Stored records
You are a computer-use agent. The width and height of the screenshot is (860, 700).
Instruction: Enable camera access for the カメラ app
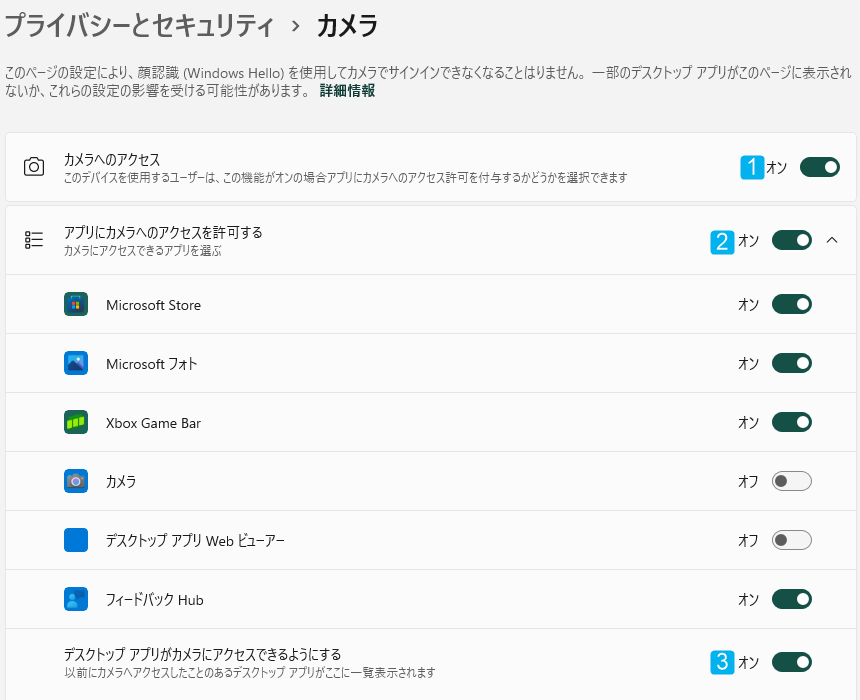[791, 481]
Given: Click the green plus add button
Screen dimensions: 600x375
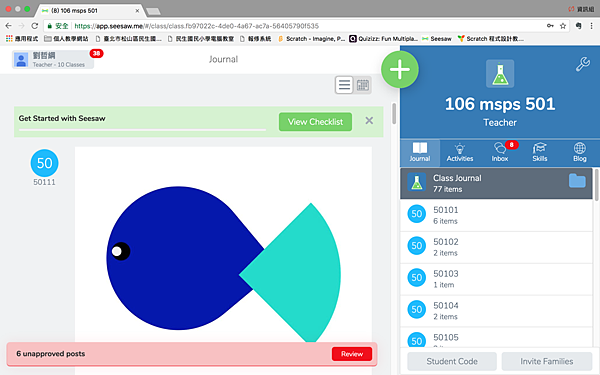Looking at the screenshot, I should (x=400, y=70).
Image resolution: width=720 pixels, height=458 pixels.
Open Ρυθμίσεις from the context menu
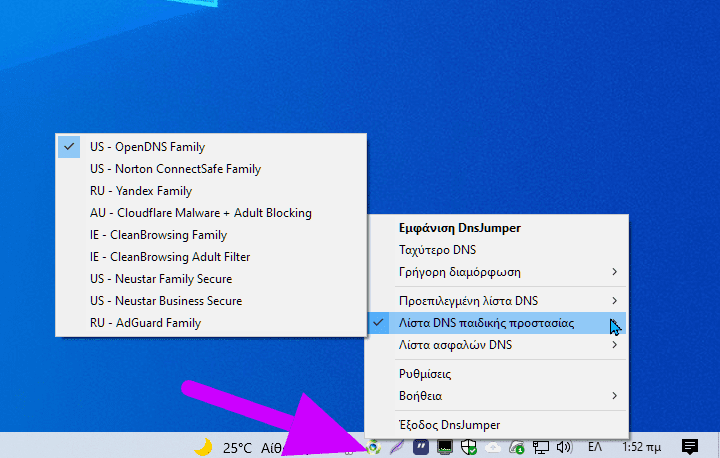pos(425,374)
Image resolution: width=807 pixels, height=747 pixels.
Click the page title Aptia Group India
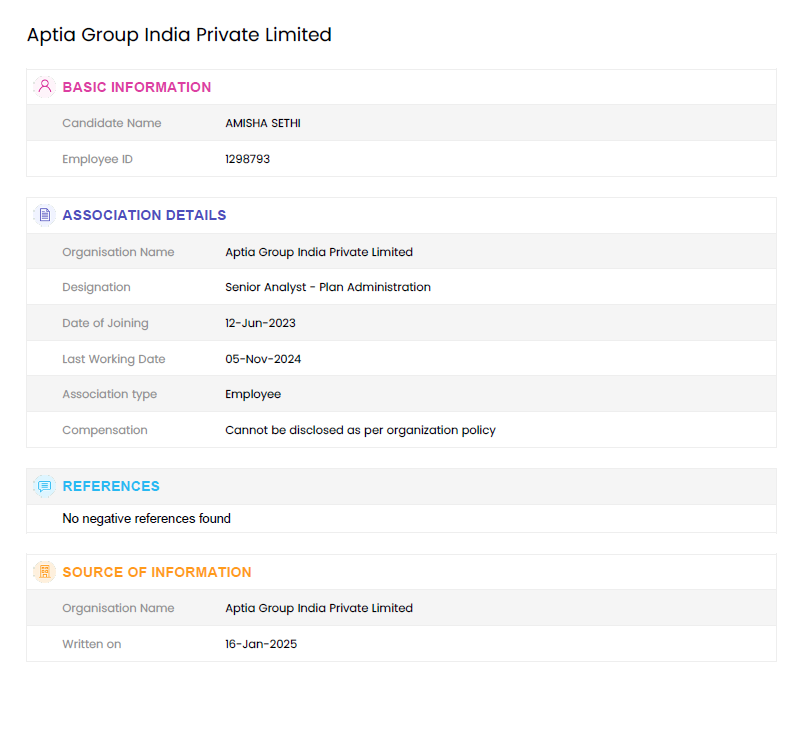click(179, 35)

Task requirements: The records above must be repeated exactly, minus their pictures.

Answer for the task:
You are a computer-use agent. The width and height of the screenshot is (860, 700).
Instruction: Enable camera access for the カメラ app
[791, 481]
Given: Click the green plus add button
Screen dimensions: 600x375
Looking at the screenshot, I should (x=400, y=70).
Image resolution: width=720 pixels, height=458 pixels.
Open Ρυθμίσεις from the context menu
pos(425,374)
Image resolution: width=807 pixels, height=747 pixels.
Click the page title Aptia Group India
click(179, 35)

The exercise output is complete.